Hagelniederschläge kosten die Schweizer Volkswirtschaft jährlich Millionenbeträge, zerstören Ernten und verursachen Schäden, die mit Zeitaufwand und Ärger für die Betroffenen verbunden sind. Die teilte die Baloise heute mit. Im Rahmen ihrer Strategie «Simply Safe», die einen konsequenten Kundenfokus zum Ziel habe, gehe die Baloise mit ihrer Dienstleistung rund um das Thema Hagelschäden nun «einen grossen Schritt in die Zukunft». Ein Hagelflieger sorge neu dafür, dass Hagelniederschläge in der Schweiz minimiert werden oder bestenfalls gar nicht erst entstehen.

Hagelwolken werden mit Silberjodid geimpft

Wie muss man sich das vorstellen? Ein mit einer speziellen Sprühvorrichtung bestücktes Kleinflugzeug fliegt unter die Hagelwolke und setzt im Zentrum der Aufwinde ökologisch unbedenkliches Silberjodid frei, schreibt Baloise. Das Silberjodid fungiert als Eiskeim. Es verhindert durch diese Eigenschaft, dass sich grosse und schwere Hagelkörner bilden, die Schaden anrichten könnten. Stattdessen entstehen viele kleine Hagelkörner, die auf dem Weg zu Erde zu Schneematsch beziehungsweise im besten Fall zu Regen werden. «In Deutschland, Österreich und den USA werden seit Jahrzenten erfolgreich Hagelflieger zur Schadenprävention eingesetzt», sagt die Baloise. Nun profitiere auch die Schweiz von dieser Methode, effizient Hagelschaden zu verhindern. «Dellen im neuen Auto gehören so der Vergangenheit an. Davon profitieren nicht nur unsere Kunden, sondern alle Bewohner der beschützten Region», freut sich Mathias Zingg, Geschäftsleitungsmitglied und Leiter Schaden der Basler Versicherung.

Skepsis bei Meteorologen

Meteorologe Jörg Kachelmann schrieb 2009 in einem Wissenschaftsbeitrag in der «Welt» über Hagelflüge: «Dass die Maschinen beim Flug in ein aktives Gewitter, ja nur schon durch den Aufenthalt im Aufwindschlauch unmittelbar unter dem Cumulonimbus sachgerecht zerlegt würden, weiss jeder Airbus- oder Boeing-Kapitän. Lufthansa und Co. jedenfalls macht lieber einen grossen Bogen um alle Gewitterwolken. Hagelflugzeug-Piloten müssen sich kilometerweit von den Hagelzellen entfernt halten, wenn sie heil wieder landen wollen.» Und in seiner gewohnt bissigen Art stichelte er, wenn so ein Kleinflugzeug in das Eingemachte einer Gewitterwolke fliege, wo der Hagel wohne, würde nicht nur Silberjodid zur Erde rieseln. Peter Pöschl von SRF Meteo sagte auf srf.ch, es werde schwer zu überprüfen sein, ob die Theorie bei realen Verhältnissen so auch funktioniere, denn in Gewitterwolken herrsche sehr viel Dynamik. 

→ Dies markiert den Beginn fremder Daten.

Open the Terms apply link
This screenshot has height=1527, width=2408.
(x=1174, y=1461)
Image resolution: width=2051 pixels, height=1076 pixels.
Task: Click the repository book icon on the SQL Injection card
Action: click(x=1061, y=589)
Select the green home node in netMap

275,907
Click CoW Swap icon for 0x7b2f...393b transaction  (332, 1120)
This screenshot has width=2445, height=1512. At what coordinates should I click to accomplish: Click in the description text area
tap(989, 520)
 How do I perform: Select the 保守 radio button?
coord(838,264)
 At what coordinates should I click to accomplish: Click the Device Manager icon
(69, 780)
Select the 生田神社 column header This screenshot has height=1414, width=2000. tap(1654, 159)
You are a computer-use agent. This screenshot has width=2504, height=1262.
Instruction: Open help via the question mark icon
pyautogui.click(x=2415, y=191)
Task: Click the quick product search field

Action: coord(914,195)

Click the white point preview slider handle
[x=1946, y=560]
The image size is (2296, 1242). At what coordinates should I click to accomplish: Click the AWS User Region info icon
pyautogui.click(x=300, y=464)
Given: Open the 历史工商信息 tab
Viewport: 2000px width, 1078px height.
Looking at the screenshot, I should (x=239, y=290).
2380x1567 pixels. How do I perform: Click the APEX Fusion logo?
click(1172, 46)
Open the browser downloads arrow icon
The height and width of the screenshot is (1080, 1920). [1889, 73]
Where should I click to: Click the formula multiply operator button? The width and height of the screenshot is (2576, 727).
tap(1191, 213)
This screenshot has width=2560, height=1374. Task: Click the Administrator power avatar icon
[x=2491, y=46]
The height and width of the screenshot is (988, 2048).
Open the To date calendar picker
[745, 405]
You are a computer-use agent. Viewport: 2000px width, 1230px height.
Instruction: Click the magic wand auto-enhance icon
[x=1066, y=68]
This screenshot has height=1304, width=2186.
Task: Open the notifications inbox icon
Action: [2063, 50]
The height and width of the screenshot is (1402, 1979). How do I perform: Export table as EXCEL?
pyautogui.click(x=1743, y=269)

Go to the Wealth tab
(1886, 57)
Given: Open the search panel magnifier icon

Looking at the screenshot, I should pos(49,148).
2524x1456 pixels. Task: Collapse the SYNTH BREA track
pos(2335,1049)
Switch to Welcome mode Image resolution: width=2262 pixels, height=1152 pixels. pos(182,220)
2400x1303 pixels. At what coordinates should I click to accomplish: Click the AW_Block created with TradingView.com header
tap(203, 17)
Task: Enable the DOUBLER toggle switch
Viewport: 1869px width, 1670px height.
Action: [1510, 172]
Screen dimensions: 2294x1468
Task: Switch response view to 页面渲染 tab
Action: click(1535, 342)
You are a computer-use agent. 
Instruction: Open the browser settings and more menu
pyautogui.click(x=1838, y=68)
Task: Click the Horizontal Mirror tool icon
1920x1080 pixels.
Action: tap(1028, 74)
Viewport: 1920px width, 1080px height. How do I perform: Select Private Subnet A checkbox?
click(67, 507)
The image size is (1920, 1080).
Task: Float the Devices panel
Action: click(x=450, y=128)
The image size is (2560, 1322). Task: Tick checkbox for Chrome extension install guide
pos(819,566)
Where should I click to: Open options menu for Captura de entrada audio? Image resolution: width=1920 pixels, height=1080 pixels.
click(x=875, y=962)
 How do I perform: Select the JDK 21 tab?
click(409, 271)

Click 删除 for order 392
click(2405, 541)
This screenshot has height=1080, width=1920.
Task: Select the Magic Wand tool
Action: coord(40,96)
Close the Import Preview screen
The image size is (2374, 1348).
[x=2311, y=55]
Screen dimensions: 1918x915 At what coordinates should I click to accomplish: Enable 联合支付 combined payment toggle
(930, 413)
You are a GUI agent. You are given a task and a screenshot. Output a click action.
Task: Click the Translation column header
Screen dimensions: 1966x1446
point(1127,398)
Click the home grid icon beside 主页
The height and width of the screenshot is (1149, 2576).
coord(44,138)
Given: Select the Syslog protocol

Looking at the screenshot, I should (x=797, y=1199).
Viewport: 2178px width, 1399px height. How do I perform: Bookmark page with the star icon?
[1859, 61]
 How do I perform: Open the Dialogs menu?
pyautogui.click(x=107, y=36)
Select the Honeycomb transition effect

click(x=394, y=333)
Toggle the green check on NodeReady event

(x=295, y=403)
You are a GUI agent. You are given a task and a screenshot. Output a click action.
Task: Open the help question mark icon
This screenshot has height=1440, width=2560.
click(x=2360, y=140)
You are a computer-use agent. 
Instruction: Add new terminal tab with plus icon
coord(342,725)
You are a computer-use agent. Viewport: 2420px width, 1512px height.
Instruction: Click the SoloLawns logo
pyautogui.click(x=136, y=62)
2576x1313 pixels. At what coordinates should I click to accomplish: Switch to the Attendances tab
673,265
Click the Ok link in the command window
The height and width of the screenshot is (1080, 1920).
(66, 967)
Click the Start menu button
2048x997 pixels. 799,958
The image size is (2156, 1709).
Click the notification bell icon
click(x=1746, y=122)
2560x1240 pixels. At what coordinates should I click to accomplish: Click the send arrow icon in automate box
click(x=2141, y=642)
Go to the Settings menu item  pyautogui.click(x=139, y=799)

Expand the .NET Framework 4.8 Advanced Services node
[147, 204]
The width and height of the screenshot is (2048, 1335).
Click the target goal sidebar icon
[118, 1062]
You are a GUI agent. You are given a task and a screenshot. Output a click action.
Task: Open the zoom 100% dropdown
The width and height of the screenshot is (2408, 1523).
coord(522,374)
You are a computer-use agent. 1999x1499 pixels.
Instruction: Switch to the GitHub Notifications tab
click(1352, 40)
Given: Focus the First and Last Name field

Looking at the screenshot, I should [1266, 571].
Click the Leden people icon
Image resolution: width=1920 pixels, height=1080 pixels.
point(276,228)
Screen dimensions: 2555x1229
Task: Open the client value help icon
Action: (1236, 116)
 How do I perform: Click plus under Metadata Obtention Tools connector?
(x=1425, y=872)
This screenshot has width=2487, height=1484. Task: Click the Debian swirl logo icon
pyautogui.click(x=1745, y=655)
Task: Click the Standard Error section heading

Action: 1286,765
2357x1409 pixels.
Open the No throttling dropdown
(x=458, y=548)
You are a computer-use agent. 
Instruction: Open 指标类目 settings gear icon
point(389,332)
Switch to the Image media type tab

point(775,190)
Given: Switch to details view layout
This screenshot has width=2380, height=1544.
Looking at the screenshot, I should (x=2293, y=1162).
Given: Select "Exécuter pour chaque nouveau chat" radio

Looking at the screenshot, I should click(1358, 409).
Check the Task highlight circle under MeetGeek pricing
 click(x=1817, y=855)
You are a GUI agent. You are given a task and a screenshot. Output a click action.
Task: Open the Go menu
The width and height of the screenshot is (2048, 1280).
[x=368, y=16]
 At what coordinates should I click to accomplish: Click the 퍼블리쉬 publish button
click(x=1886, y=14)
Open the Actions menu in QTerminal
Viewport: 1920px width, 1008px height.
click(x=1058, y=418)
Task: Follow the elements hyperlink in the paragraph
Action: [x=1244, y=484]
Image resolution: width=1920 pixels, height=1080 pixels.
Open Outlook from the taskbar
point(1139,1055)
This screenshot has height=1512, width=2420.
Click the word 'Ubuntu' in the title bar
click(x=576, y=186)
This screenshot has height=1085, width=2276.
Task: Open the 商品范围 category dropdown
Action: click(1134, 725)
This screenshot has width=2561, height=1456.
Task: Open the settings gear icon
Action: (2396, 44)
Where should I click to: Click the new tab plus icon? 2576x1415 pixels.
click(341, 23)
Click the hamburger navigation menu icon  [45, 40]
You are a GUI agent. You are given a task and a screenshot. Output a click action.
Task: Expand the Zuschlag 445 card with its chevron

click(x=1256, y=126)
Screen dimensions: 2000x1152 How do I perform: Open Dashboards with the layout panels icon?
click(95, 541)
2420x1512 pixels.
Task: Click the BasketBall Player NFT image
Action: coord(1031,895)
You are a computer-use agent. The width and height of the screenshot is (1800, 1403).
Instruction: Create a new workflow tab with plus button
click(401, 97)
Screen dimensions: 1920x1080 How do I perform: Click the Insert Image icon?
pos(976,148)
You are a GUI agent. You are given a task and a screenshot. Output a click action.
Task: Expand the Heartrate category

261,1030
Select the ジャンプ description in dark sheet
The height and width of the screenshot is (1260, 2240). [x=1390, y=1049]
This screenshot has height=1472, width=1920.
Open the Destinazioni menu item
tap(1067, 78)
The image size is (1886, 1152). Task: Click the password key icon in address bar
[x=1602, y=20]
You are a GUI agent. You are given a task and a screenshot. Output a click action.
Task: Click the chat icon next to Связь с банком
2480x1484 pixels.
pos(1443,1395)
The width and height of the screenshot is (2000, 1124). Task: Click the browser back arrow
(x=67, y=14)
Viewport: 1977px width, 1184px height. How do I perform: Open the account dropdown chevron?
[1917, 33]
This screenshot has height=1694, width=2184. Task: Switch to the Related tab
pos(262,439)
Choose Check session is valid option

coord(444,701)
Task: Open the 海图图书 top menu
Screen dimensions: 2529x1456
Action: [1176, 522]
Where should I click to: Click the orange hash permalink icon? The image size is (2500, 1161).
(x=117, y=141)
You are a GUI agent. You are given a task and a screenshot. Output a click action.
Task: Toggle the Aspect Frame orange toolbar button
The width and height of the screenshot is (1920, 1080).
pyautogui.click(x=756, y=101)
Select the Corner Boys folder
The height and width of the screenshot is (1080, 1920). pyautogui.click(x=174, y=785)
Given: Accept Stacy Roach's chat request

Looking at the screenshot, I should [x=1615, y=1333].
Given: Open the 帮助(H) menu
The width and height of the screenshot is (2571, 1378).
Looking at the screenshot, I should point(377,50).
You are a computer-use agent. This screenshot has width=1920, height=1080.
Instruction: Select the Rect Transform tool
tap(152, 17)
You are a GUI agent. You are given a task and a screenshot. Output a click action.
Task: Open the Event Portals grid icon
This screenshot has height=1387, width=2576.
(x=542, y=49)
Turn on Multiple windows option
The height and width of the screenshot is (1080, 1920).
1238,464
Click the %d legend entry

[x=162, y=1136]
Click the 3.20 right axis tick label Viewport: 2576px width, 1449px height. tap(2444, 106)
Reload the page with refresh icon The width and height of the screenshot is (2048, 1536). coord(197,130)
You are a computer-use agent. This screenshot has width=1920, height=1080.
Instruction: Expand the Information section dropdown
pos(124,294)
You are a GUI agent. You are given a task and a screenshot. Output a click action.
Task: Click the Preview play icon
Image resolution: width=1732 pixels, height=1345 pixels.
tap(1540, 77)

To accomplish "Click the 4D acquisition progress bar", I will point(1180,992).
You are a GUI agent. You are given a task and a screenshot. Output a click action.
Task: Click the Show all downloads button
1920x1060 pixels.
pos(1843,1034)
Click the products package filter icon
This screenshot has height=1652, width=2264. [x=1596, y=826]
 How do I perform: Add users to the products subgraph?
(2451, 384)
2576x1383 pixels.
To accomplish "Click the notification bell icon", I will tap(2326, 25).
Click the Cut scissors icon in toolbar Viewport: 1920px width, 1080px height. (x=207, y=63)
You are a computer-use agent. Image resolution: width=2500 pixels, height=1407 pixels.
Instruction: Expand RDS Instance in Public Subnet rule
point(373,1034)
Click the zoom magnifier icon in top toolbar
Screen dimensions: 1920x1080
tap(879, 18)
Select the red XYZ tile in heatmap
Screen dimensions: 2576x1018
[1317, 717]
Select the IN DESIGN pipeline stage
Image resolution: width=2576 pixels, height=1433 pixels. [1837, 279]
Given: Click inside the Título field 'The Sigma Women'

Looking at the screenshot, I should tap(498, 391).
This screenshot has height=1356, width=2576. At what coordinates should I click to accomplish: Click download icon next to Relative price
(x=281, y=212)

In Deutschland gibt es Hagelflüge seit mehreren Jahren

Tatsache ist, dass unter anderem auch in Deutschland solche Hagelflüge durchgeführt werden. Die Rosenheimer Hagelflieger zum Beispiel fliegen mit zweimotorigen Einsatzmaschinen des Typs Partenavia P68 C-TC. Die Piloten werden für die Hagelabwehr intensiv ausgebildet, steht auf deren Webseite. Sie verfügen über eine Instrumentenflugberechtigung. Neben der grundlegenden fliegerischen Ausbildung sei eine einjährige Zusatzausbildung bei Gewitterflügen erforderlich. Nur so könne neben den fliegerischen Fähigkeiten auch das nötige Fingerspitzengefühl für die punktgenaue Wolkenimpfung beim Flug an der Gewitterzelle entwickelt werden.

Nun ist also auch der Hagelflieger der Baloise einsatzbereit und deckt vom Flugplatz Birrfeld aus zunächst die Deutschschweiz ab. Der Versuch sei für drei Jahre geplant. Eine Erweiterung der Flotte in die Romandie und die italienische Schweiz wird gegenwärtig geprüft. Für die Baloise sei das Projekt Hagelflieger einen Versuch wert: Jährlich zahle sie wegen Hagelschäden einen zweistelligen Millionenbetrag aus. Rund 200'000 Franken pro Jahr koste der Betrieb des Hagelflugzeugs. Nicht bekannt ist, wie hoch der Hagelflieger versichert ist.